→ Data listing:

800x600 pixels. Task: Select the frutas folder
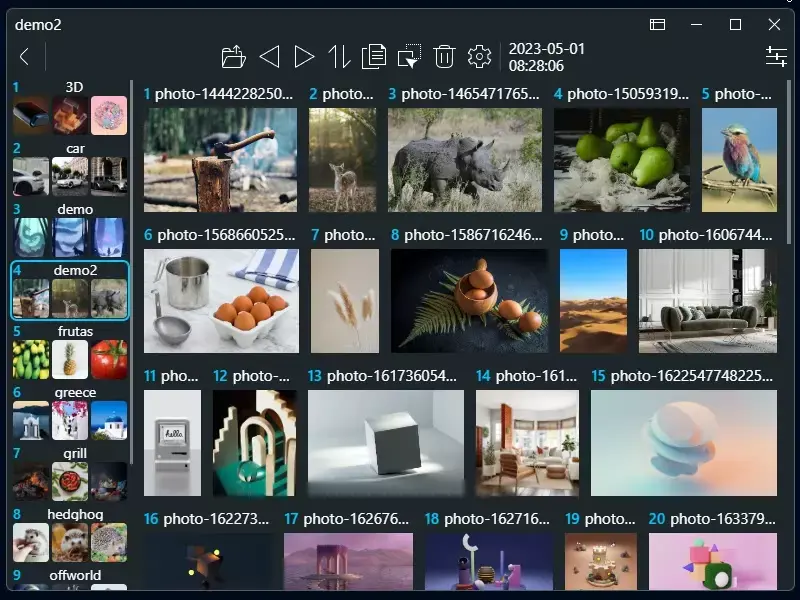click(x=70, y=352)
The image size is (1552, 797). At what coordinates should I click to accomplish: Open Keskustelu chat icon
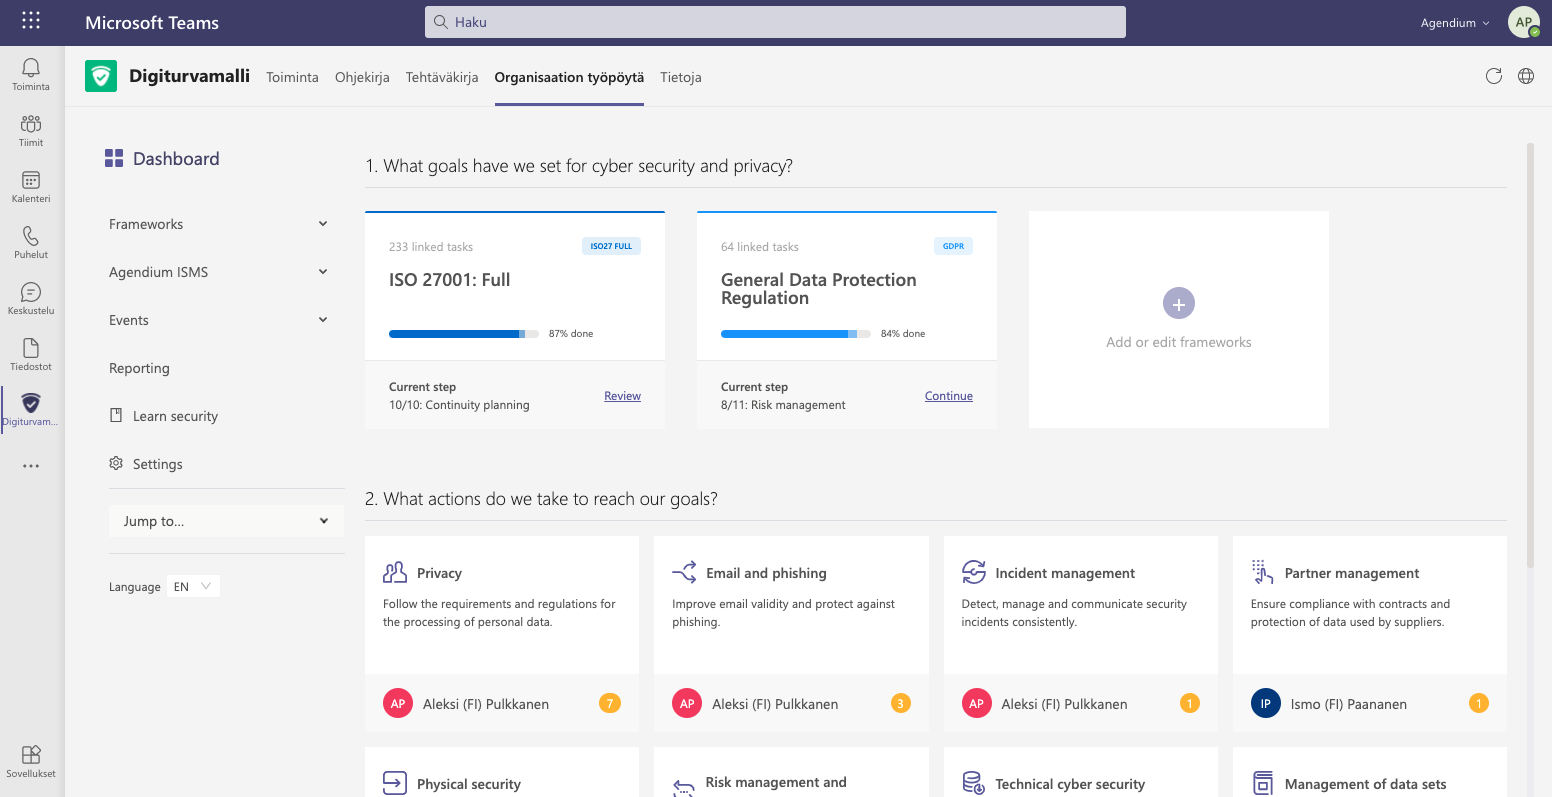[31, 293]
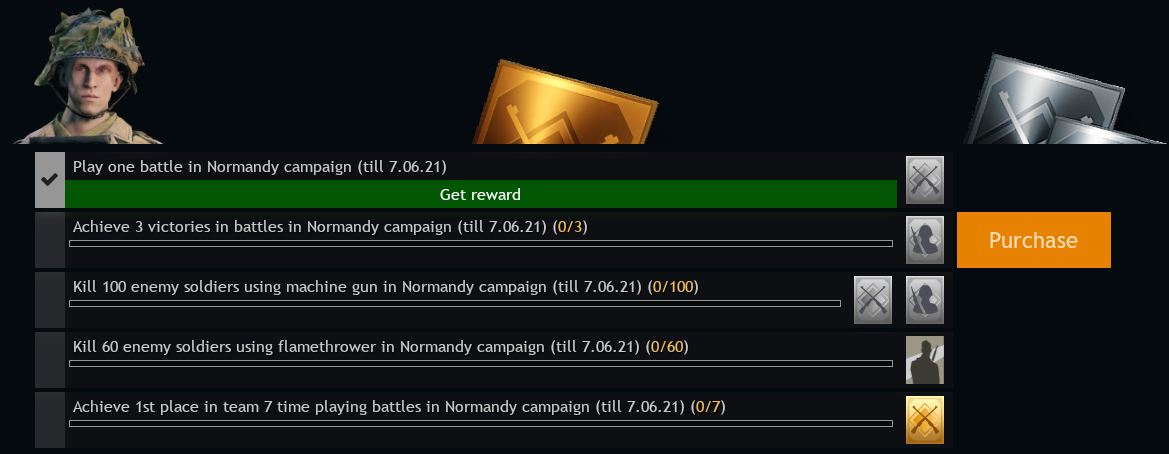Click the checked box for Play one battle
Viewport: 1169px width, 454px height.
tap(49, 180)
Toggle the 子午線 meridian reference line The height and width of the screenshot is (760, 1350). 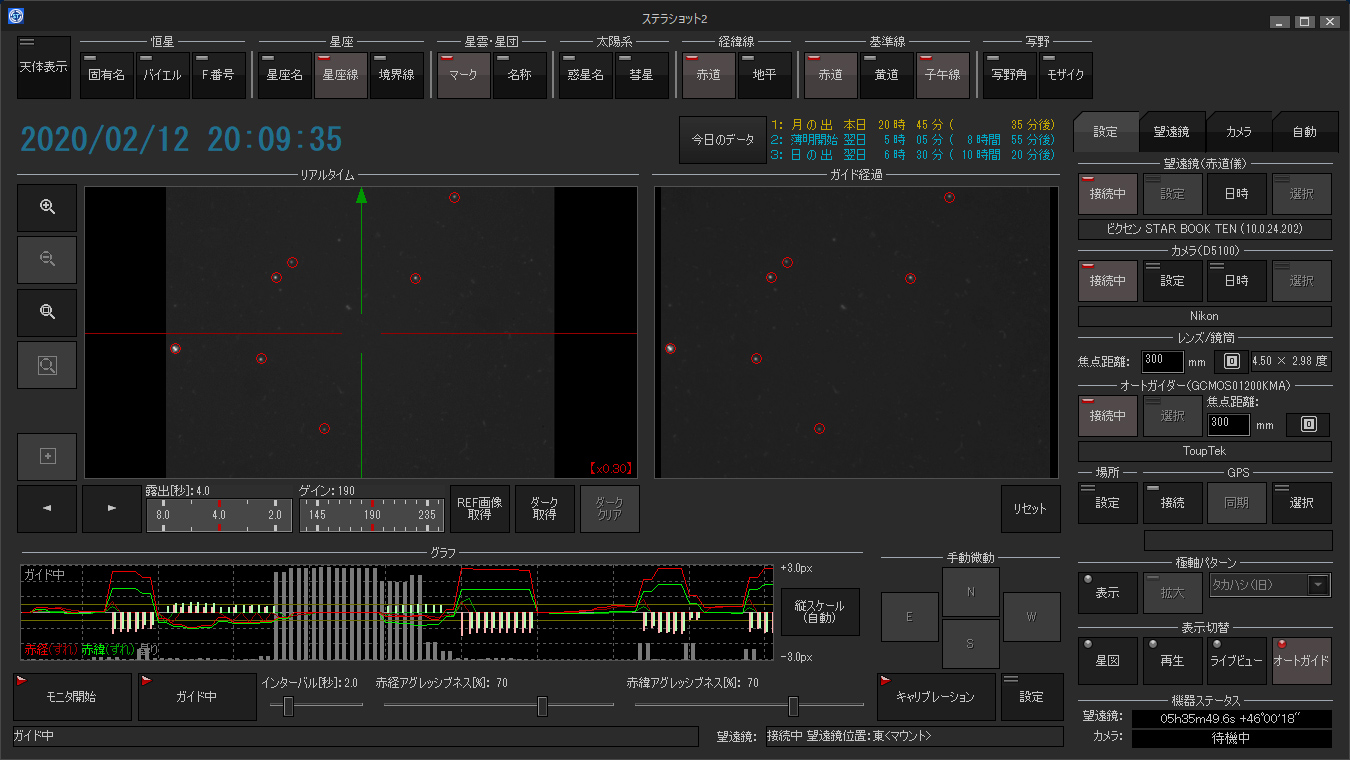[942, 75]
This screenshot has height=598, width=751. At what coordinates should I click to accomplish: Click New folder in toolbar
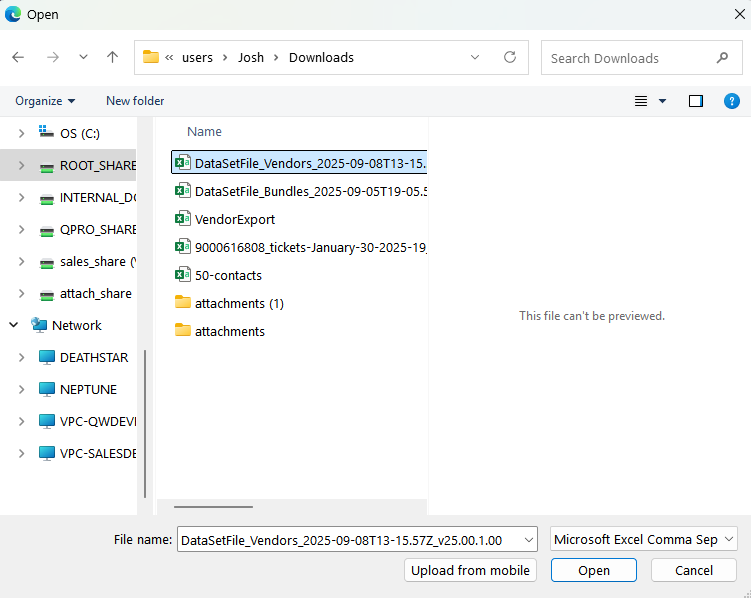click(x=135, y=101)
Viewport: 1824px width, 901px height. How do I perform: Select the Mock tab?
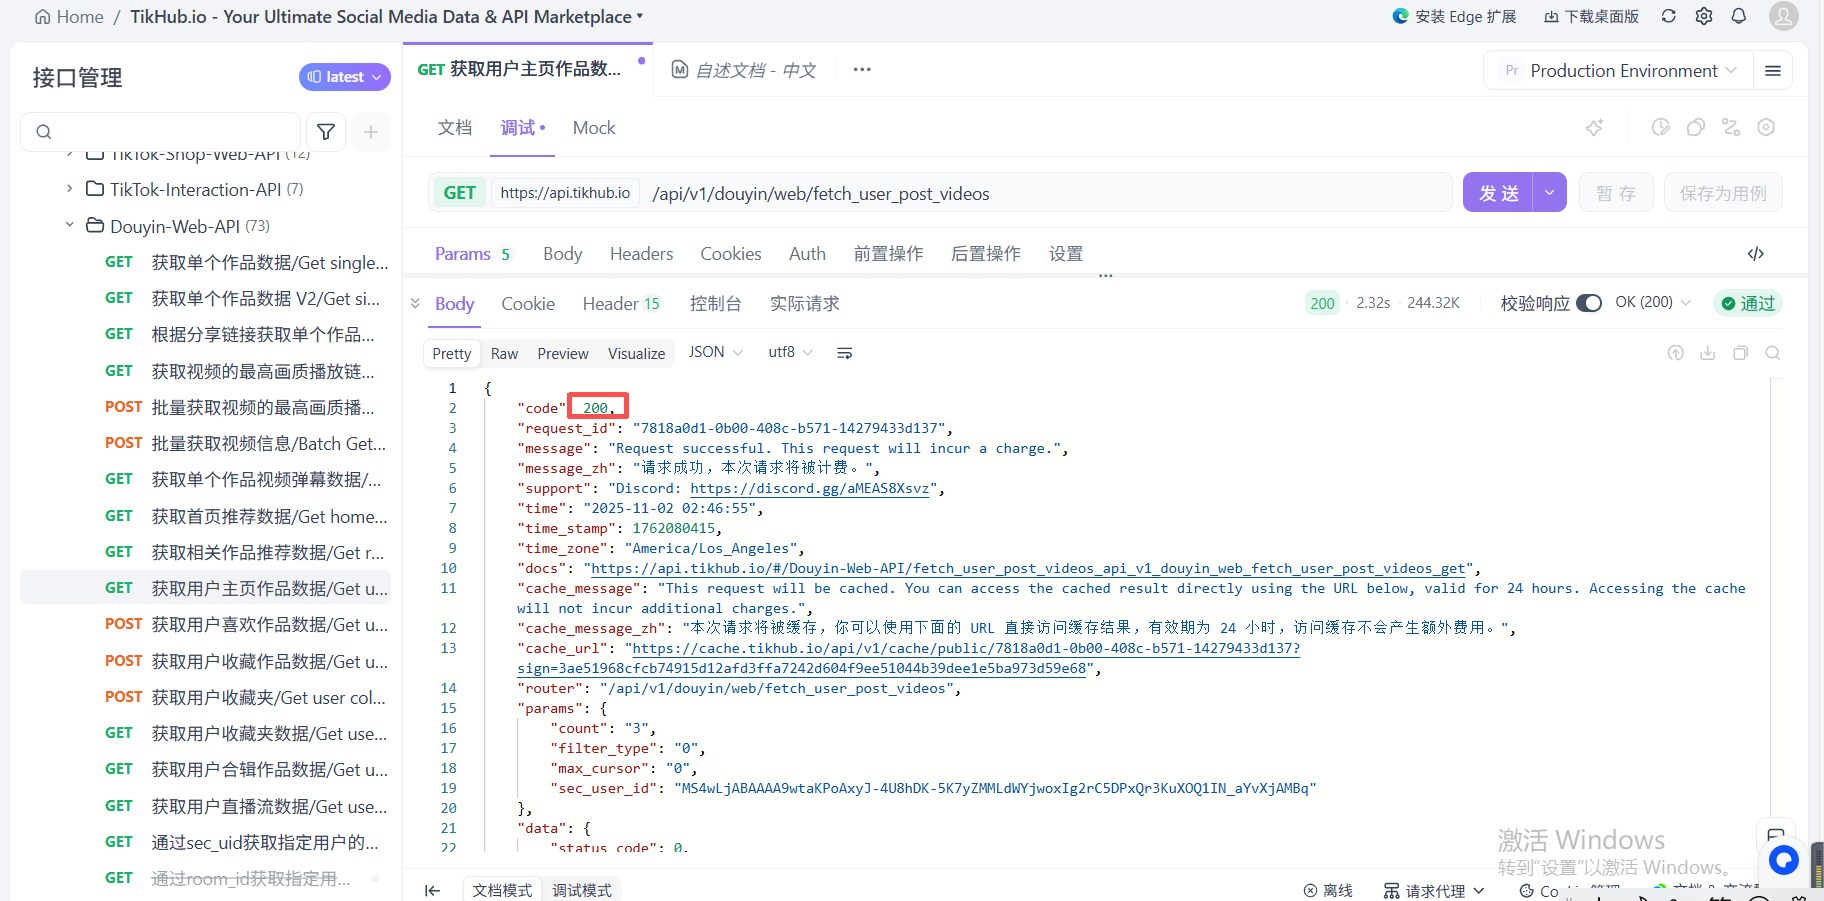594,128
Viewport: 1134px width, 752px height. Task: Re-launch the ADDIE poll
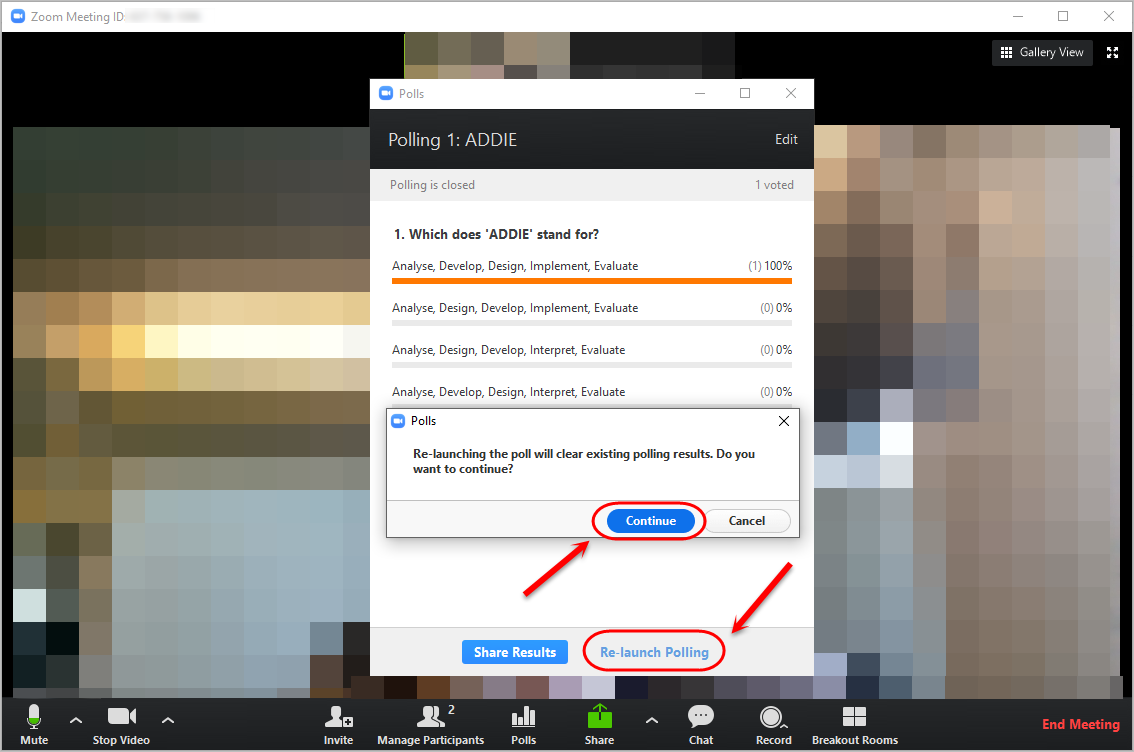[x=653, y=651]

→ Problem statement: Give back word for word the lines from the one containing "This screenshot has" through the final line of the data above. Pictures are to be left out.

→ Response to the task:
This screenshot has height=598, width=751. At what coordinates should I click to accomplish: Click New folder in toolbar
click(x=135, y=101)
Viewport: 1824px width, 901px height. How do I perform: Select the Mock tab?
594,128
Viewport: 1134px width, 752px height. Task: Re-launch the ADDIE poll
[x=653, y=651]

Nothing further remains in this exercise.